Le cardinal pâlit. Car ces paroles de la souveraine équivalaient à un ordre de condamnation à mort. Mais tel était l’ascendant de la terrible vierge sur tous ceux qui l’entouraient qu’il dissimula son émotion et sortit après avoir pris des mains de Fausta le papier qu’elle lui tendait, acte d’accusation où étaient résumés les griefs reprochés à Claude et à Farnèse. On a vu comment Fausta avait été obéie.

Ayant ainsi réglé le sort de Claude et de Farnèse, Fausta se mit à songer à Violetta.

La jeune fille se trouvait dans la maison de la rue des Barrés. Avec qui? Avec Pardaillan, sans aucun doute. Le chevalier avait arraché Violetta aux gardes qui la traînaient au bûcher. Il l’avait confiée à un de ses amis qui avait emporté la jeune fille. Tout cela, Fausta l’avait vu de ses yeux.

Pardaillan avait rejoint son amante dans l’hôtel de la rue des Barrés – maison connue de Claude qui s’y était rendu. De là Claude était retourné au logis de la place de Grève. Pourquoi? Évidemment pour aller chercher Farnèse, père de Violetta. Donc, à ce moment, Pardaillan et son ami – sans doute le maître de la maison – attendaient avec Violetta le retour de Claude qui devait ramener Farnèse.

Tel fut le raisonnement de Fausta. Et on voit qu’elle avait rétabli de la vérité tout ce qu’on pouvait en rétablir par le raisonnement.
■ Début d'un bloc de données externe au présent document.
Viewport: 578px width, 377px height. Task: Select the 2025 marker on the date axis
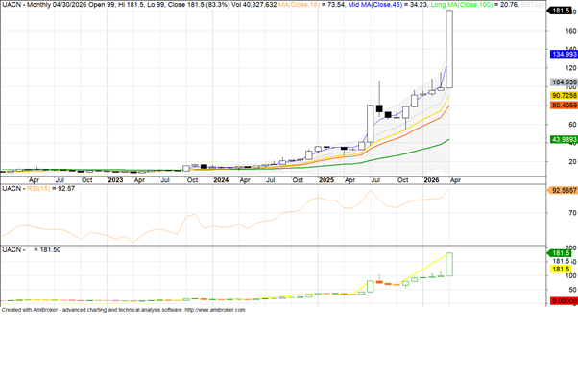click(x=326, y=180)
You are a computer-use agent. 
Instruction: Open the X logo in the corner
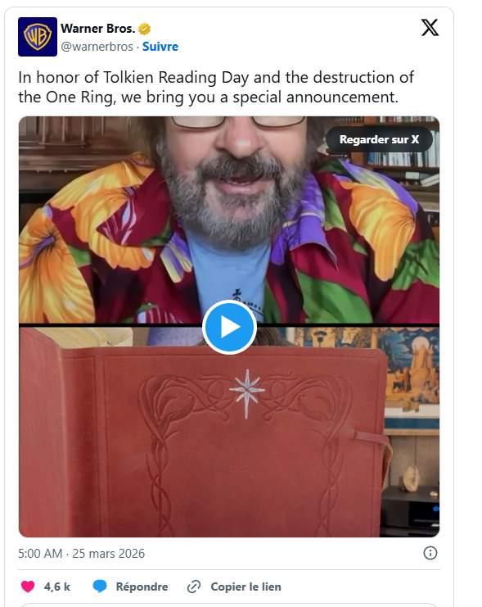pos(430,28)

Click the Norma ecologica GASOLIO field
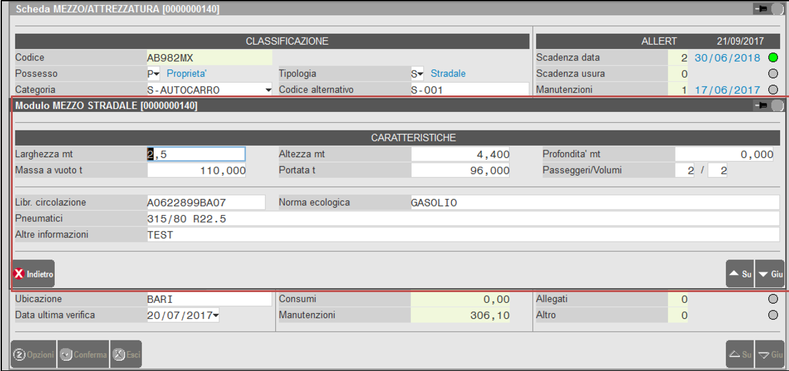coord(593,203)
La conclusion était simple: elle tenait Claude et Farnèse. Il ne restait plus qu’à marcher à la rue des Barrés avec des forces suffisantes pour s’emparer de Pardaillan et de son amante.

Fausta, une fois sa résolution prise, n’en remettait jamais l’exécution. Elle frappa donc pour donner des ordres. Le valet qui entra tenait un plateau d’or à la main. Sur le plateau il y avait une lettre.

– Un gentilhomme de Mgr de Guise, dit le valet en fléchissant le genou, vient d’apporter cette missive. Il attend.

Fausta prit la lettre, la décacheta, la lut et tressaillit. Voici ce qu’elle venait de lire:

«Madame, nous tenons le damné Pardaillan. Il est en l’auberge de la Devinière , sise rue Saint-Denis, que nous cernons de toutes parts. La bête est prise au piège, et j’ai pensé qu’il vous serait agréable d’assister à l’hallali. Je vous envoie donc un de mes fidèles, le sire de Maurevert qui se mettra à vos ordres pour vous conduire sur le terrain de chasse.»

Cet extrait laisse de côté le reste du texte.